Keywords

1 Introduction

Particles in the atmosphere absorb and scatter the reflected lights of object and result in poor image visibility, which hinders the performance of high-level computer vision tasks [1]. Hence, as a key prerequisite, single image dehazing has been widely studied in the latest decade, which can be roughly divided into model-based methods and model-free methods [2].

Traditional model-based methods estimate the unknown atmospheric light and transmission maps by the statistical rules of haze-free images, which include dark channel prior (DCP) [3], color-lines prior (CLP) [4], color attenuation prior (CAP) [5], and non-local dehazing (NLD) [6]. These methods achieve favorable dehazing effect and generalization ability, but tend to cause some color distortion and artifacts since unilateral hypothesis cannot maintain the accuracy of parameter estimations in various scenes. To this end, recent model-based methods utilize convolutional neural networks (CNNs) to estimate the atmospheric light and transmission maps respectively [7, 8] or simultaneously [9, 10]. These learning-based methods estimate parameters by data driving rather than man-made priors, and thus acquire more visually pleasing images. However, the atmospheric scattering model is just an ideal model, which influences the convergence of networks and restricts the final dehazing performance [11].

More recently, learning-based methods [12,13,14,15,16] tend to avoid the atmospheric scattering model and adopt an end-to-end training strategy (directly building the mapping between hazy images and haze-free images) to acquire high quality results. However, due to the huge differences between the features of hazy images and their haze-free ones, model-free methods always expand the network depths and scales to enhance feature extraction ability, which results in large computational consumption. Moreover, these methods fail to dehaze when applied to real scenes, mainly because networks trained on synthetic dataset cannot fit in uneven haze distribution and complex illumination existing in real scenes. To this end, some works [17,18,19] start to combine prior-based methods and model-free methods to reduce the differences between synthetic domain and real domain, which achieve better dehazing effect when applied to real-world images.

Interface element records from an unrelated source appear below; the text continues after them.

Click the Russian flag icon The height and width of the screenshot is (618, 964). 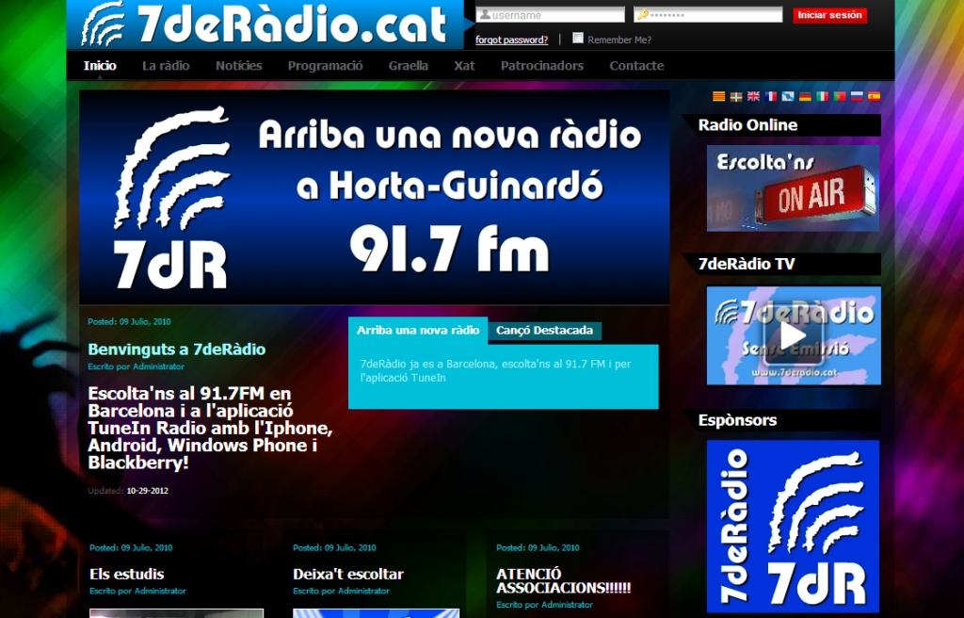click(x=857, y=96)
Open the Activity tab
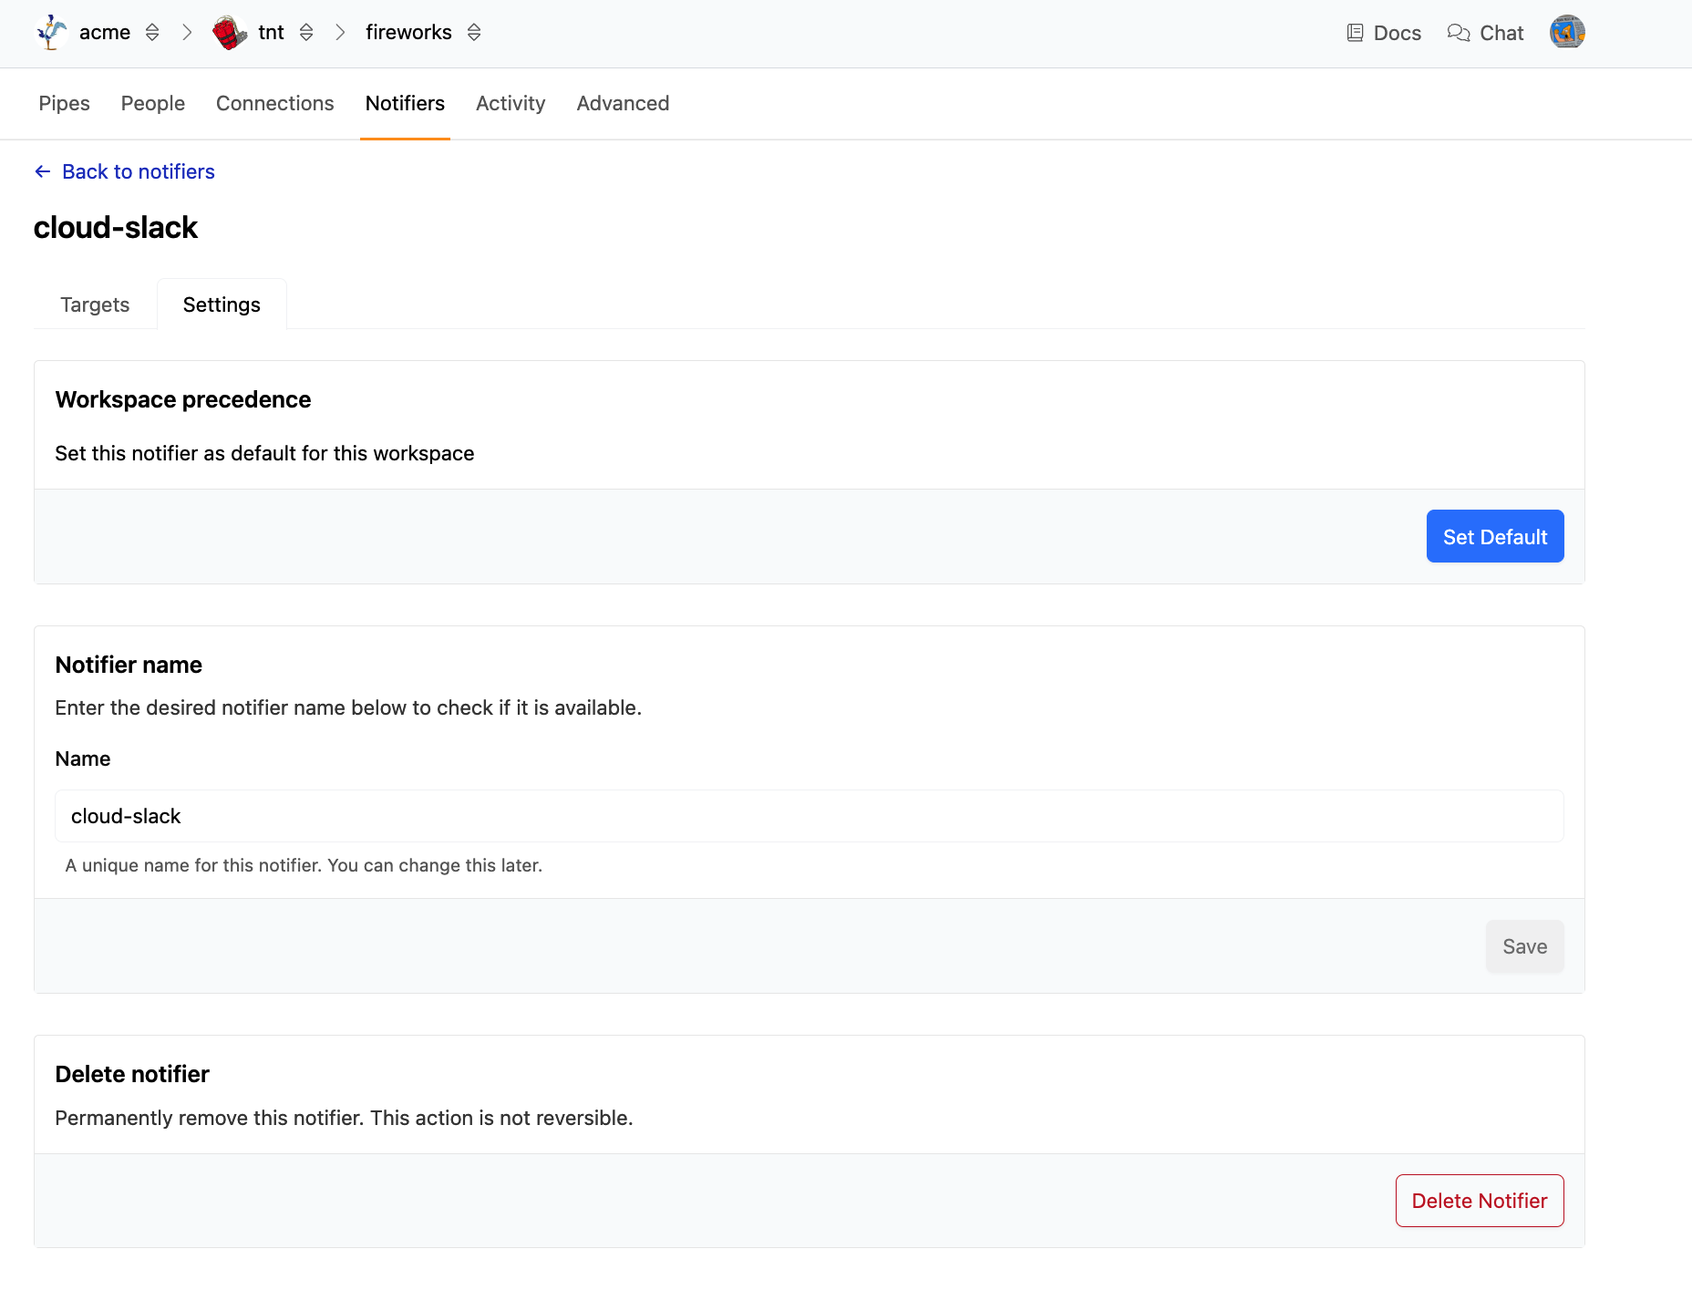Viewport: 1692px width, 1311px height. pyautogui.click(x=511, y=103)
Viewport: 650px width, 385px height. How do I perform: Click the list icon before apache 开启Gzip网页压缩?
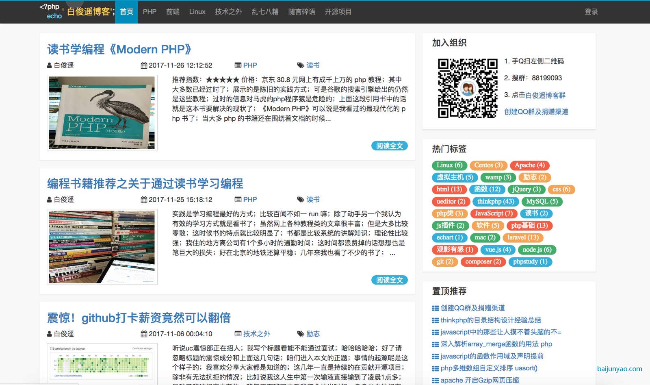point(435,380)
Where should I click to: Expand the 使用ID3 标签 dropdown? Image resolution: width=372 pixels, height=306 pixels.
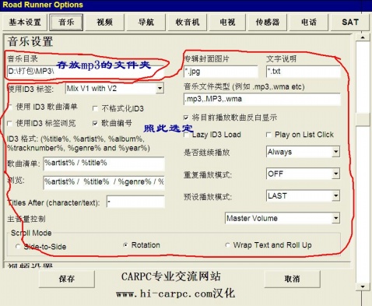click(160, 89)
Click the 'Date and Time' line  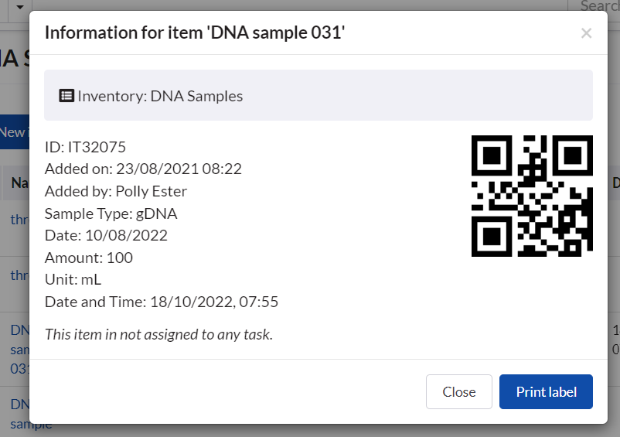[x=162, y=302]
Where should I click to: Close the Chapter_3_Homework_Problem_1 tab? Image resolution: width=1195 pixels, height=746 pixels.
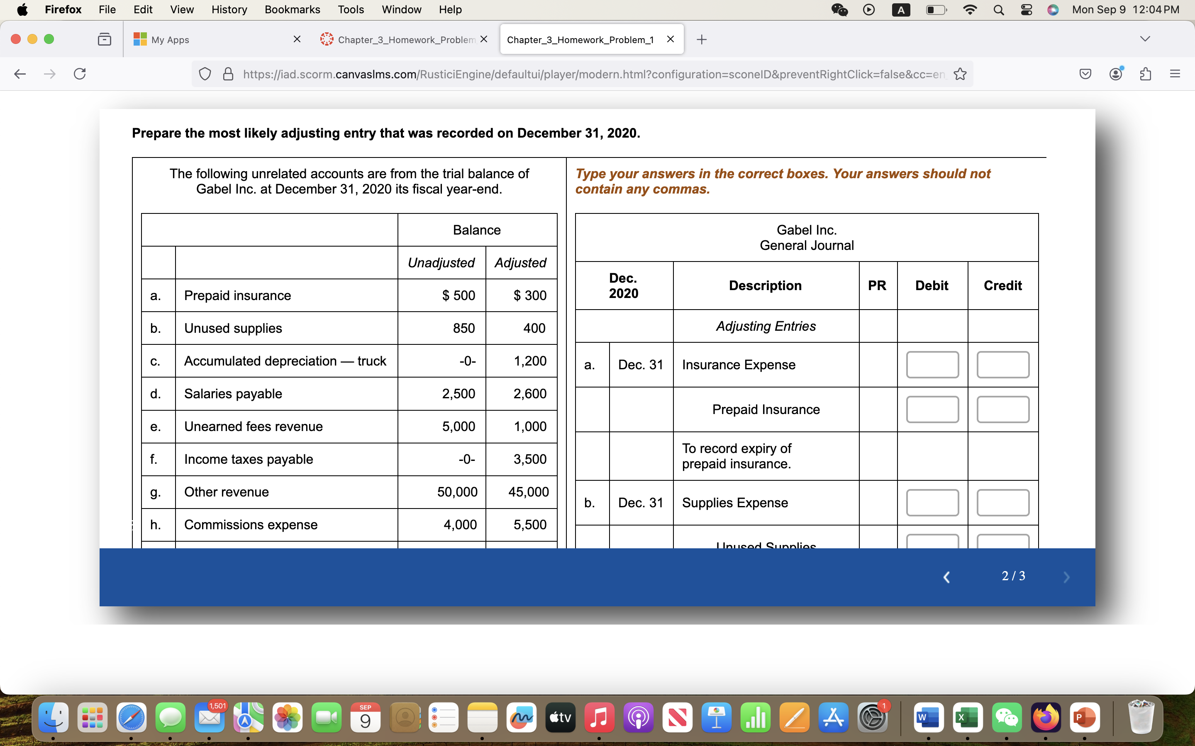[x=670, y=39]
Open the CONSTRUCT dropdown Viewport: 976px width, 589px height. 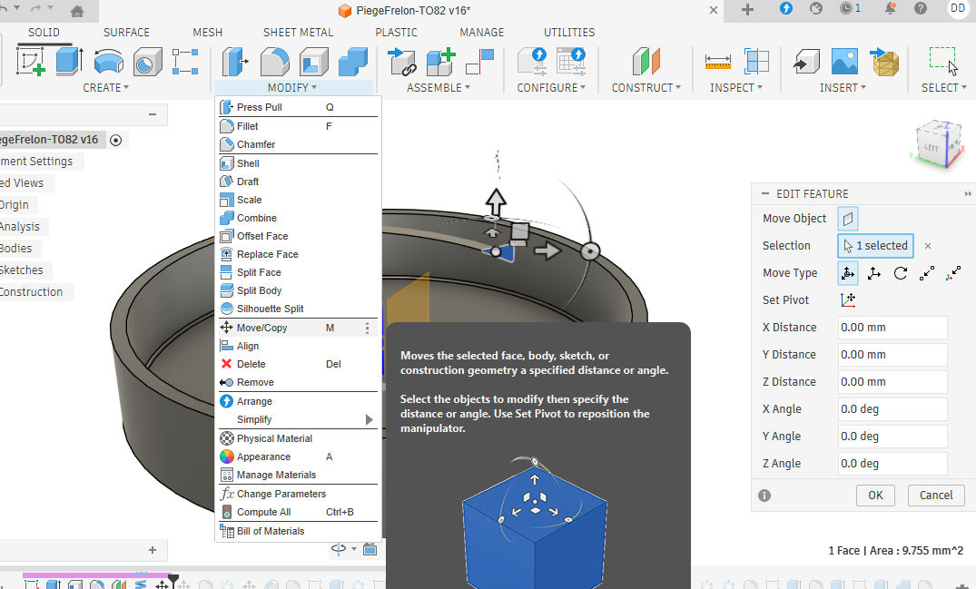coord(646,88)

In this paper, we propose a multi-priors guided dehazing network (MGDNet) based on knowledge distillation. Different from a recent work [20], we pretrain two teacher networks by minimizing the losses between hazy images and supervised images (dehazed images of dark channel prior and non-local dehazing), and then teach a student network to learn their features by minimizing both feature-level and pixel-level distillation loss. Considering that the supervisions of teacher networks contain some color distortion, we utilize discrete wavelet transform (DWT) to get the high-frequency and low-frequency of the outputs of teacher networks and only use the high-frequency part to build the pixel-level distillation loss.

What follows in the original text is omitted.